Она никому не поверяла этих своих мыслей. Это было частью ее самой, нечто свойственное ее натуре, в которой Каупервуд не всегда так уж тонко разбирался. Она представлялась ему хрупкой, впечатлительной, загадочной, и поэтому ему никогда не надоедало смотреть на нее — это было все равно что любоваться природой: новый день, занимающийся над землей, внезапный ветер, незнакомый ландшафт. А что-то будет завтра?.. Будет она такой же, эта Беренис, какой он видел ее прошлый раз, или нет? Никогда он не мог ответить на этот вопрос. И сама Беренис, сознавая в себе эту непонятную изменчивость, не могла бы объяснить ее ни ему, ни кому другому: такая уж она есть. И пусть Каупервуд и все остальные принимают ее такой, какая она есть.
И при всем этом в ней чувствовался аристократизм. Невозмутимая, сдержанная, она внушала невольное уважение всем, с кем бы ни приходилось ей сталкиваться. И это выходило у нее само собой, без всяких усилий с ее стороны. И Каупервуд, сразу почувствовавший в ней это врожденное превосходство, был восхищен и изумлен, ибо это было как раз то редкое качество, которое он в глубине души больше всего ценил в женщине. Такая юная, обаятельная, умная и так держит себя — настоящая леди! Он угадал это даже тогда — по фотографии двенадцатилетней девочки в Луисвиле, восемь лет назад.

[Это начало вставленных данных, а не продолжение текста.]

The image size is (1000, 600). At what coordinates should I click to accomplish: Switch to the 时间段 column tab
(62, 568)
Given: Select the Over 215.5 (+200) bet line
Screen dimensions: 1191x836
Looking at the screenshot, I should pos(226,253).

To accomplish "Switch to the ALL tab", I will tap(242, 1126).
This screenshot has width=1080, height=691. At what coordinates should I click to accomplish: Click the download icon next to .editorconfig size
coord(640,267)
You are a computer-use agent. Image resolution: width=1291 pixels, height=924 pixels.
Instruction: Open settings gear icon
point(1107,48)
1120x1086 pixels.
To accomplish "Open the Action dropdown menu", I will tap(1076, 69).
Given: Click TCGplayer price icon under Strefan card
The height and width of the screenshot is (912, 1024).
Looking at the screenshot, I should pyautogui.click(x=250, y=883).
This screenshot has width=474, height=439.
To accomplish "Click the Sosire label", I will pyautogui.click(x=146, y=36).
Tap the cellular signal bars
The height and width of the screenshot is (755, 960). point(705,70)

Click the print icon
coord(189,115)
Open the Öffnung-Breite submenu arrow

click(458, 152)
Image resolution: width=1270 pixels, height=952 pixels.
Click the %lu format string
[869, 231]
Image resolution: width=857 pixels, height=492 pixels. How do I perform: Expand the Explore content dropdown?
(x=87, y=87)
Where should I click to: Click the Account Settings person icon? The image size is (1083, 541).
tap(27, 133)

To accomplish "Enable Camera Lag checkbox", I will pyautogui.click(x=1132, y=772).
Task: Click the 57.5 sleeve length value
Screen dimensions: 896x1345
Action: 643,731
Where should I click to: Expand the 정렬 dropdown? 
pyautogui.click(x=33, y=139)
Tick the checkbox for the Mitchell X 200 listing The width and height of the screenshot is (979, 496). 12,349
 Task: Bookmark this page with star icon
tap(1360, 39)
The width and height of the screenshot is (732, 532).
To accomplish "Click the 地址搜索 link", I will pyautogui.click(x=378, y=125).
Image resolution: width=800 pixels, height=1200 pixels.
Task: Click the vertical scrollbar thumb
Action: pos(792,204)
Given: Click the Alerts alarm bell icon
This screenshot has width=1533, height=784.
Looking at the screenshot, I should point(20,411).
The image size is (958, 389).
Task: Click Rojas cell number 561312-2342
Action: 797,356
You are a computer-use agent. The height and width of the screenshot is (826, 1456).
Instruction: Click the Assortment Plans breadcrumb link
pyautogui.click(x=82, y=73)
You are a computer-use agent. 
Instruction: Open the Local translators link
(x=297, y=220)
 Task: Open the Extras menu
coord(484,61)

Но теперь, когда Беренис, наконец, пришла к нему, его смущала одна мысль. В том восторженном состоянии, в котором он сейчас пребывал, ему неудержимо хотелось сказать ей, что он отныне принадлежит ей одной — неизменно и безраздельно. Но было ли это действительно так? После первого своего брака, особенно после того, как у них появились дети и установилась эта обыденная рутина семейной жизни, он совершенно ясно понял, что эта обычная норма спокойного супружеского существования совсем не для него. Доказательством был его роман с юной красавицей Эйлин, чья самоотверженная любовь и привязанность к нему заставили его впоследствии соединиться с ней брачными узами. Чувство порядочности в данном случае играло не меньшую роль, чем его влечение к Эйлин. Но с тех пор он считал себя свободным от всяких обязательств, решив, что он вправе распоряжаться собой и своими чувствами, как ему вздумается.